**Passage provided**
:::::
I want to calculate the impedance of the reactance.

LOL, I had to go back and see if I said that.

Now I'll say what I meant.
I want to know the magnitude in ohms of the reactance.
John S already solved that for me, thanks.
He knows how to solve for what I want, not what I ask for.

There's no such thing. Reactance is merely the imaginary part of a
(complex) impedance.

Already restated.

Can anyone solve this for me?
I would like to see the math, because I want to measure again at 7.5MHz.

My first step was to find the phase angle, 23.5*.
Do we agree there?

Lets look at what you have:

You have voltage/current=3350 ohms. That is the *magnitude* of the
impedance, at an angle of 23.5 degrees, current lagging.

That's 3350 angle 23.5 ohms.

We now do a polar to rectangular conversion on that, giving:

3072 +j1335 ohms.

Good, agreement with John S.

3072 seems way too high for the loss component, 1335 ohms is 55
microhenries,at 3.85MHz.

Everyone agrees the loss component is to high. Oh, except me.
I think I have stated, I thought the L would be higher than the R.
That's not what I'm measuring.
I have no experience in ferrite losses, and no education regarding
losses in ferrite. But I think my measurement are in the ballpark.

One thing I suggest is that you do the whole thing again, without, and
then with, the "beads". That way, you can eliminate propagation delays.

I'll try another piece of RG-58/U, I can't get the ferrite of the cable
without cutting off a PL259.

This evening I'll wind a 55uH coil and find a 3,072 resistor. I'll put
these in series and see how it measures compared to my lossy ferrites
beads on a cable.

I already know this measures about 6% high, probably because of the
sense resistor.
:::::
(Entries for locating text and elements)
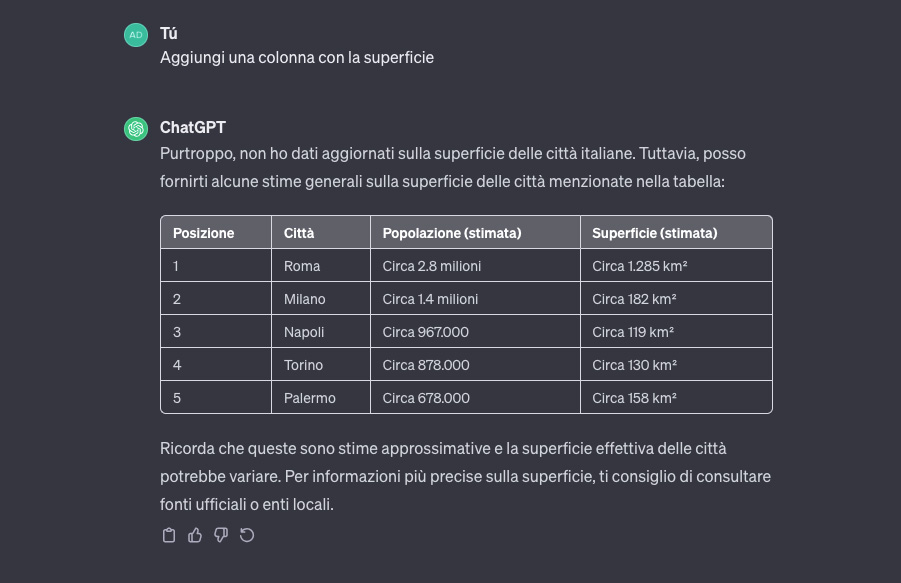Click the green AD user avatar
Screen dimensions: 901x583
(x=136, y=35)
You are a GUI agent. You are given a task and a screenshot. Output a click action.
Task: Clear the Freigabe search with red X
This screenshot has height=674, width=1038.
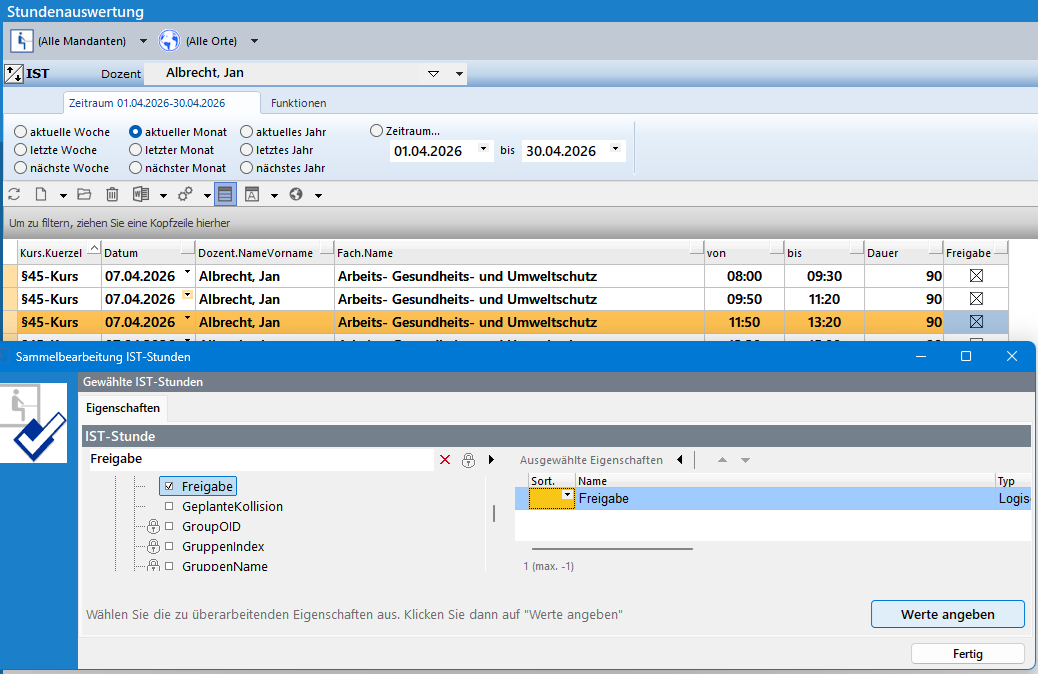point(445,460)
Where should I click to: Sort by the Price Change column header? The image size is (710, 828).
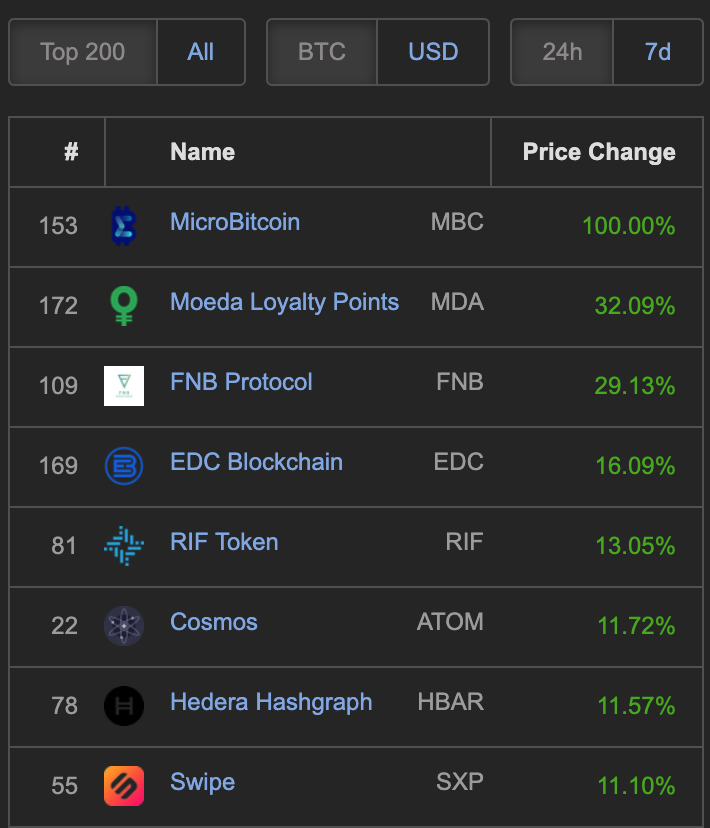(x=599, y=152)
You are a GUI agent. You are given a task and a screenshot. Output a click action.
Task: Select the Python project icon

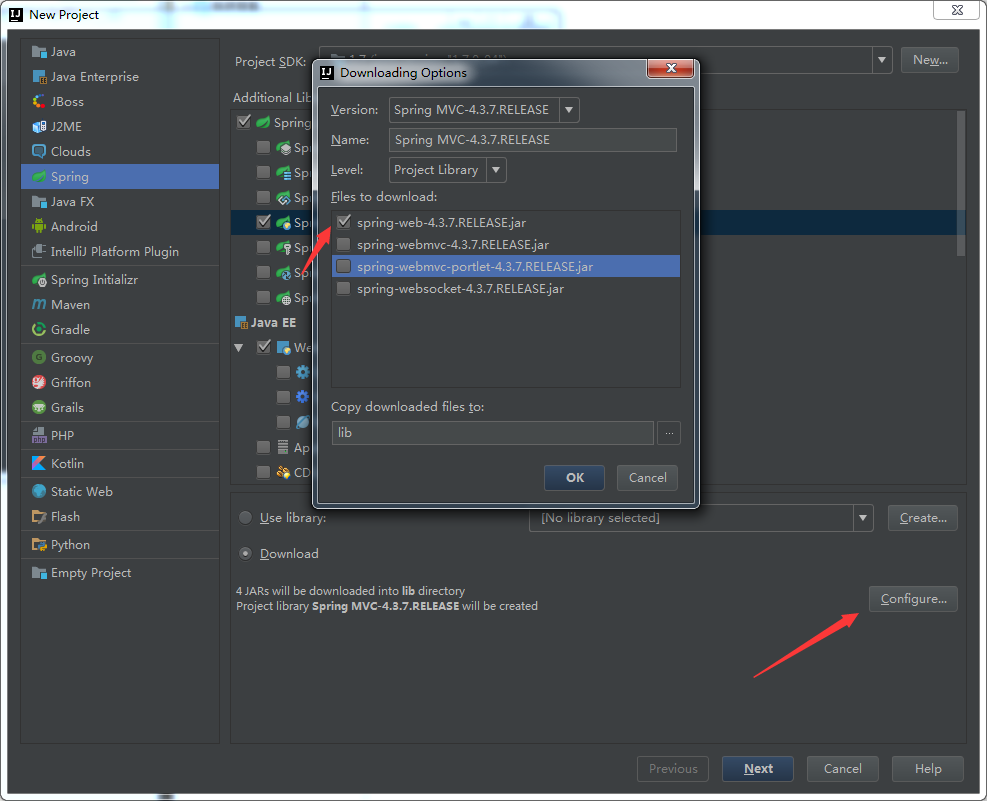pyautogui.click(x=39, y=545)
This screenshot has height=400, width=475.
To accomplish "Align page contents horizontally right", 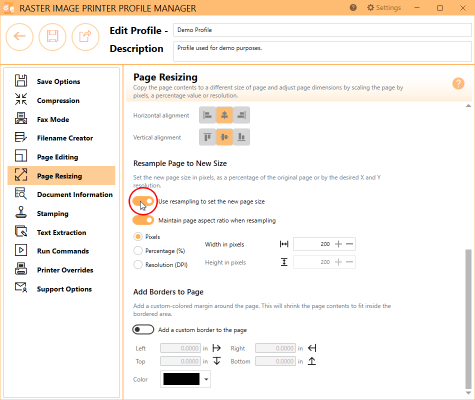I will pyautogui.click(x=241, y=115).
:::::
**What you will do**
1. Decide whether each statement agrees with the ferrite bead thread, answering yes or no and quoting the deciding words: (a) the first step found a phase angle of 23.5; (b) the polar to rectangular conversion gave 3350 +j1335 ohms; (c) the poster plans to wind a 55uH coil this evening.
2. Please write out the ferrite bead thread word for word, starting at "I think I have" and ending at "off a PL259.".
3. Pick up the ferrite bead thread after its final sentence and keep it going.

**Written responses**
1.
(a) Yes: "My first step was to find the phase angle, 23.5*."
(b) No: "3072 +j1335 ohms."
(c) Yes: "This evening I'll wind a 55uH coil and find a 3,072 resistor."

2.
I think I have stated, I thought the L would be higher than the R.
That's not what I'm measuring.
I have no experience in ferrite losses, and no education regarding
losses in ferrite. But I think my measurement are in the ballpark.

One thing I suggest is that you do the whole thing again, without, and
then with, the "beads". That way, you can eliminate propagation delays.

I'll try another piece of RG-58/U, I can't get the ferrite of the cable
without cutting off a PL259.

3.
Thanks, Mikek

 

[Jeff Liebermann]

On Wed, 29 Jan 2014 09:45:51 -0600, amdx <nojunk@knology.net> wrote:

On 1/29/2014 9:04 AM, Jeff Liebermann wrote:

I have a feeling you didn't look at any of my pretty pictures, I think
at least one layer of fog should have dissipated if you did.
They're really pretty.

<http://s395.photobucket.com/user/Qmavam/media/TheBoardwithnotes.jpg.html>
<http://s395.photobucket.com/user/Qmavam/media/TheBoardDrawing.jpg.html>
I clicked, I looked, I saw, I failed to understand, I blundered
onward. What did I miss?

You really want a vector impedance meter:
<http://www.ebay.com/itm/181276724052>
Yeah, I know it's an antique. There are probably much better models
available today, but not at the price. I had one at a previous
employer and used it for measuring almost everything. 0.5 to 110 Mhz.
I've been looking for a broken one (because I blew up the one I was
using often enough to be familiar with the repair procedures) but
can't seem to find one in my price range (i.e. free). Make sure it
comes with the probe and power cord as both are difficult to find.

Note that I'm suggesting that you measure the inductance with a single
wire going through the cores,

I'm doing that now, only with 42 halves. I can try it with one, but I
question with my "setup" will resolve that inductance.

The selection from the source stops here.